「それまでの明日」

店頭で平積みしてある本の背帯に、云々の1位とか2位とかの文字があったので買ってみた。
作家さんには大変申し訳ないが、北の金さんの国ではないので、素直な読”中”感想をメモする。
実は、40ページあたり止まってしまっているのだ。

こんなことは、とてもとても若いころ「斜陽」を読んでいて、あまりのアンニュイさに本をはさみで切断して以来だ。(本をそんな手荒に扱ったのは後にも先にもそのときだけ。今では信じられないくらいピュアだったんだなぁ)
それはそれで太宰の成功なのかもしれないが、いまくだんの本は、ページをめくるどころか、持つこともしなくなった。

そこの箇所にいたるまで、出てくる会話に漠然とした違和感があった。だがビルテナントの金貸し業者に強盗が押し入り、居合わせた主人公ら客とスタッフ数名を人質にしたシーンで、違和感は閾値を超えてしまった。

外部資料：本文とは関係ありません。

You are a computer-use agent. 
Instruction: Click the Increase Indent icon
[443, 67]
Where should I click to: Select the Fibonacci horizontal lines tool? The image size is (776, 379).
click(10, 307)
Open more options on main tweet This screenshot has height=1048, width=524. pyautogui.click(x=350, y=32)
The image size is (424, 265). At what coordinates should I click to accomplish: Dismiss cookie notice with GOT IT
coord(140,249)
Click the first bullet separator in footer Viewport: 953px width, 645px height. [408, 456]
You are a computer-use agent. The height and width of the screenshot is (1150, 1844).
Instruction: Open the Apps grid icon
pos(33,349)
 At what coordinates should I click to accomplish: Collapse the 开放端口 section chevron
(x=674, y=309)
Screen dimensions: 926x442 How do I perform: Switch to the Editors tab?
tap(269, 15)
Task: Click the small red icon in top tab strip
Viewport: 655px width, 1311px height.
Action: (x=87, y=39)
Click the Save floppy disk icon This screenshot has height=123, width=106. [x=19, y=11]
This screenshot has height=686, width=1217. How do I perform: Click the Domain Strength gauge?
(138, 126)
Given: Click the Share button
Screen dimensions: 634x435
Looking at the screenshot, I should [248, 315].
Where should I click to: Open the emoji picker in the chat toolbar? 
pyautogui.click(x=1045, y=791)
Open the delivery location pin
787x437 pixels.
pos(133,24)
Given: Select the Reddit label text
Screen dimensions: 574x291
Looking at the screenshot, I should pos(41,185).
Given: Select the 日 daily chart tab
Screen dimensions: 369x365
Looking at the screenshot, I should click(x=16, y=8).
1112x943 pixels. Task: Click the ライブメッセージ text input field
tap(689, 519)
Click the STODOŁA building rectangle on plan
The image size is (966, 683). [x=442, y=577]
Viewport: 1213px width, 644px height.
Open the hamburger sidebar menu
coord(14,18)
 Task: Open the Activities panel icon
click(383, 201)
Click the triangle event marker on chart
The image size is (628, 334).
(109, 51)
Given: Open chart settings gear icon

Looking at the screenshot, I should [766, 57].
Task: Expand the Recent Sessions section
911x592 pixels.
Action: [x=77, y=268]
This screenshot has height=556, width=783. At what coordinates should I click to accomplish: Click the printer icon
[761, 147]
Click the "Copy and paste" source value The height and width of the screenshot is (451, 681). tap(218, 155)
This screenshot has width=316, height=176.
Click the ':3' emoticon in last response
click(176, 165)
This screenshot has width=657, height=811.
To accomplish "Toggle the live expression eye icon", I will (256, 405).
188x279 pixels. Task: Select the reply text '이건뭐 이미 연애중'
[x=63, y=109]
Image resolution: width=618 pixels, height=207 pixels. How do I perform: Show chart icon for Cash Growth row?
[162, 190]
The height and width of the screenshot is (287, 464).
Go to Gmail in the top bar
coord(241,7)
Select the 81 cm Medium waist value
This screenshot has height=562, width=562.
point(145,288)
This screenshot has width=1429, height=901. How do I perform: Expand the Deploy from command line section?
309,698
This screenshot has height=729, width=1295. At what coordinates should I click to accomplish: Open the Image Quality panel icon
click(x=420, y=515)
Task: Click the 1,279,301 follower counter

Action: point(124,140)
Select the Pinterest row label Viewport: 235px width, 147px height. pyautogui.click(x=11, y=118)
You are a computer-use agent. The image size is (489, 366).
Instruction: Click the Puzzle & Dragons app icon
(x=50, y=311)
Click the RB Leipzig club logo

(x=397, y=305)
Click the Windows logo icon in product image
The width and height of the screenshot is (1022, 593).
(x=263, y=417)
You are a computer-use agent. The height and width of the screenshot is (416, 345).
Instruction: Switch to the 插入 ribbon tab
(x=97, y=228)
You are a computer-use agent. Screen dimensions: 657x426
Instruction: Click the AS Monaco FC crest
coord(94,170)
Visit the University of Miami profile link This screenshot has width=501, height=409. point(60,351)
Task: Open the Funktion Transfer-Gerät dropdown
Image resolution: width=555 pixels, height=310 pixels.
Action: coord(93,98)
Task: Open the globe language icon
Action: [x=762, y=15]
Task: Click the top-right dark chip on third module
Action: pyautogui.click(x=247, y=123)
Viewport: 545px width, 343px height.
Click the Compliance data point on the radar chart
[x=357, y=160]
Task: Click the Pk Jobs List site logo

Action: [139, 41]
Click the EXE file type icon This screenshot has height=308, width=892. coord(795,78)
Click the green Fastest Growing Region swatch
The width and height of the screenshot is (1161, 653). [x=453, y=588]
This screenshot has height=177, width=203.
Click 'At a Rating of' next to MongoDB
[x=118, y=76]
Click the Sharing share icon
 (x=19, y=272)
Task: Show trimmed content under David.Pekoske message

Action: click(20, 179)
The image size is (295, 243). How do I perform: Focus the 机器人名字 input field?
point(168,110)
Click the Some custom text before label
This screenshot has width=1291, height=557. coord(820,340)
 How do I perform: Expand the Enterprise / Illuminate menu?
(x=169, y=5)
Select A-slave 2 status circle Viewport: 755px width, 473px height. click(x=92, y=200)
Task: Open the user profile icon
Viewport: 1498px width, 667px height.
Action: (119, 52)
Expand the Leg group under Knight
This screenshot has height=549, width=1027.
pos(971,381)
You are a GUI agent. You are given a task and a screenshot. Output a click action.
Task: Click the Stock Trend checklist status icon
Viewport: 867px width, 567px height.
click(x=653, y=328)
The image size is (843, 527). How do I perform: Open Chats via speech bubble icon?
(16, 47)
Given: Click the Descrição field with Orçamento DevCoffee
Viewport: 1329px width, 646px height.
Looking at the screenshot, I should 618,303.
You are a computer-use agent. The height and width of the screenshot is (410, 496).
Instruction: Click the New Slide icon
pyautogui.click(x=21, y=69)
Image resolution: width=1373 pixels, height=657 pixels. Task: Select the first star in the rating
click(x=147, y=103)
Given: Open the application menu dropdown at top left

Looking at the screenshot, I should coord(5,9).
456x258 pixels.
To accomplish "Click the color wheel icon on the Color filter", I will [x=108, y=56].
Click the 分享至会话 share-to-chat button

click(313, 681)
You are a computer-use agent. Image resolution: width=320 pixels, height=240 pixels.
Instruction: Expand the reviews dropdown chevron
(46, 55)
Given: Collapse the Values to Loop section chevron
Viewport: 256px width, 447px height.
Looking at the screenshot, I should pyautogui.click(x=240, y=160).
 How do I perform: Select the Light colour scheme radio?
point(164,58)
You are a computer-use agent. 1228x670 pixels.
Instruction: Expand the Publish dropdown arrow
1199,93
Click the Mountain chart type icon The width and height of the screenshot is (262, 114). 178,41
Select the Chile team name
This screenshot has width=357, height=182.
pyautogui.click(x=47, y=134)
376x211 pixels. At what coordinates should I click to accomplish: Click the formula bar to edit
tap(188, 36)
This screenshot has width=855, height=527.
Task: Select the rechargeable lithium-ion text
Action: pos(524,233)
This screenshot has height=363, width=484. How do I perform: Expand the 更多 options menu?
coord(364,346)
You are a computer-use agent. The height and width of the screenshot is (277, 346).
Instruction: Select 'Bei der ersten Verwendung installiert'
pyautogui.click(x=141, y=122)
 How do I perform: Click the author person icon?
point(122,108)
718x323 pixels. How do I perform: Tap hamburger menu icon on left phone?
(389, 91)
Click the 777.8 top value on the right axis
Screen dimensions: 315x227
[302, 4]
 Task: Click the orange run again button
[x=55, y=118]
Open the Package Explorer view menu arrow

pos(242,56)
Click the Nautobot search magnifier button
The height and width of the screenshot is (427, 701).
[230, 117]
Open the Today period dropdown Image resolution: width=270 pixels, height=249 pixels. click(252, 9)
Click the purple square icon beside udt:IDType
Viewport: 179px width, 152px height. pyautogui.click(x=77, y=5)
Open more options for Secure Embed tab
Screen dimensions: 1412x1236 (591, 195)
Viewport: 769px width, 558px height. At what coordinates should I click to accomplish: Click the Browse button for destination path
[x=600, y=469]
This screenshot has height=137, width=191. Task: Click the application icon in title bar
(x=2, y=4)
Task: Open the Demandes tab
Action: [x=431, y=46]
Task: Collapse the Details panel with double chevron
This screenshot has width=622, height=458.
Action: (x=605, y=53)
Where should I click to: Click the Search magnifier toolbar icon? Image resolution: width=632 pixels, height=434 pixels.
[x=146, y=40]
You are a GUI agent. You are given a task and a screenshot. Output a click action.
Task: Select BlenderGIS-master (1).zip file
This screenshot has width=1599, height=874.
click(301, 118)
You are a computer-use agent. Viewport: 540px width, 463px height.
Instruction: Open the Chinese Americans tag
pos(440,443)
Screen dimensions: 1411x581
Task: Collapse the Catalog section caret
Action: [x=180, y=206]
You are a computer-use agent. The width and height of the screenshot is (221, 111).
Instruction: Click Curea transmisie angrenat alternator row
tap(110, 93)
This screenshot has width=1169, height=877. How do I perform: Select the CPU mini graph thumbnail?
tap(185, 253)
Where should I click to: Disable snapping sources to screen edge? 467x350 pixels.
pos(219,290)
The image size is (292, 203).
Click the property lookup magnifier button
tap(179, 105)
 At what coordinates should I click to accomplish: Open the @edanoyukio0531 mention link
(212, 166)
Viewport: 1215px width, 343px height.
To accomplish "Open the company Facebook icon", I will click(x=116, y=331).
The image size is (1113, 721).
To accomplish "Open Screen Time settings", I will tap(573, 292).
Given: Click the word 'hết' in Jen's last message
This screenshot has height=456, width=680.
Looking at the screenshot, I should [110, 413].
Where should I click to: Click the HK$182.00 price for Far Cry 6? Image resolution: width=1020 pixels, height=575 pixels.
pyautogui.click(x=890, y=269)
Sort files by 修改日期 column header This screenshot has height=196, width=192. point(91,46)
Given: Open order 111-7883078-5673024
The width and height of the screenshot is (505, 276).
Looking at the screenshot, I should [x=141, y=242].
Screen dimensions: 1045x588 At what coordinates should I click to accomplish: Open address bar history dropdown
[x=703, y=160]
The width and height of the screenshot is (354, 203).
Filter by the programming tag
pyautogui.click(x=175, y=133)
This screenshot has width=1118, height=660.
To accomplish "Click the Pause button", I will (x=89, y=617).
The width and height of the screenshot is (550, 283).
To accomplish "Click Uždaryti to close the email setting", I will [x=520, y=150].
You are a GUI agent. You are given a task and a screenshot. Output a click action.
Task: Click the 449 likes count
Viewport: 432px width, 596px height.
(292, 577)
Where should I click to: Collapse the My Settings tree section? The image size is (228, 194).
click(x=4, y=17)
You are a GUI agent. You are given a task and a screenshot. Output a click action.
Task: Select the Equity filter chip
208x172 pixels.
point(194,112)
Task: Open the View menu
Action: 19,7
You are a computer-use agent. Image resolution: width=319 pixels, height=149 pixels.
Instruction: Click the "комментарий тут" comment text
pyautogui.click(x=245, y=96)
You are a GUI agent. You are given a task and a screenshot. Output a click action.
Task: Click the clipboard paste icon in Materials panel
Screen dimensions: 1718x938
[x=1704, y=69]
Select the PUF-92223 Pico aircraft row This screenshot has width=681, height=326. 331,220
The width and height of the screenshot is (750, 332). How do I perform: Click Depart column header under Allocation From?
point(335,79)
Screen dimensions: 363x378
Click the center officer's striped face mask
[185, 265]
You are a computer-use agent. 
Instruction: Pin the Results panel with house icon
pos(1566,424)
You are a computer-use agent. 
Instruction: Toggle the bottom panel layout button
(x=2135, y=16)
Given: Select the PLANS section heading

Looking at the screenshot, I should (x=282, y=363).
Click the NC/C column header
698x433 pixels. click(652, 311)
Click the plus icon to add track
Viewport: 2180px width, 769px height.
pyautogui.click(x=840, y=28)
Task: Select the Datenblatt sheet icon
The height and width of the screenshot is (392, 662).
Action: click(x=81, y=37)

賊はカウンターに石油缶を置き、指示に従わないと缶を打ち抜くと脅したあと、まず人質らに各々の携帯をポケットから出すように告げる。もともと携帯を持っていない主人公はじっとしているのだが、客のひとりがそれを賊にチクると、賊はその男にこう指示する。
「おまえがあの男の身体検査をしてこい。ただし、持っている携帯電話をわざと見逃したりしたら、二人ともどういう目に遭うか、わかっているな」
指示された客はこう反論する。
「そんなことは困る。ひとのポケットなんか一度も探ったことはないんだから、見過ごしたからといって、ひどい目に遭わされるなんて、絶対に困るよ」
「指示に従わなければこのガソリンをどうすると言ったか、忘れたのか」
この押し問答のあともその客は動こうとしなかったが、そのとき、ほかの客が手を上げ自分が身体検査をしていいかと賊に尋ねる。賊がその理由を訊くと
「ガソリンをぶちまけられたり火を点けられたりしたら大変だからです。ぼくたちはこの状況では、あなたたちに協力するしかないんです」
賊は了解しこう告げる。
「志願者はなかなかのハンサムボーイだな。いいだろう、おまえが身体検査をしろ。だが、手を抜いたり、余計なことをしたら、ハンサムだからといって容赦はしないぞ」

で、その客は主人公のからだを探るのだが、その際、二つ持っていたと思われる携帯のうち、賊に提出したものでない携帯を主人公のポケットに忍ばせる。話の重要なポイントなのだろうが、その後どう展開していくのか分からない。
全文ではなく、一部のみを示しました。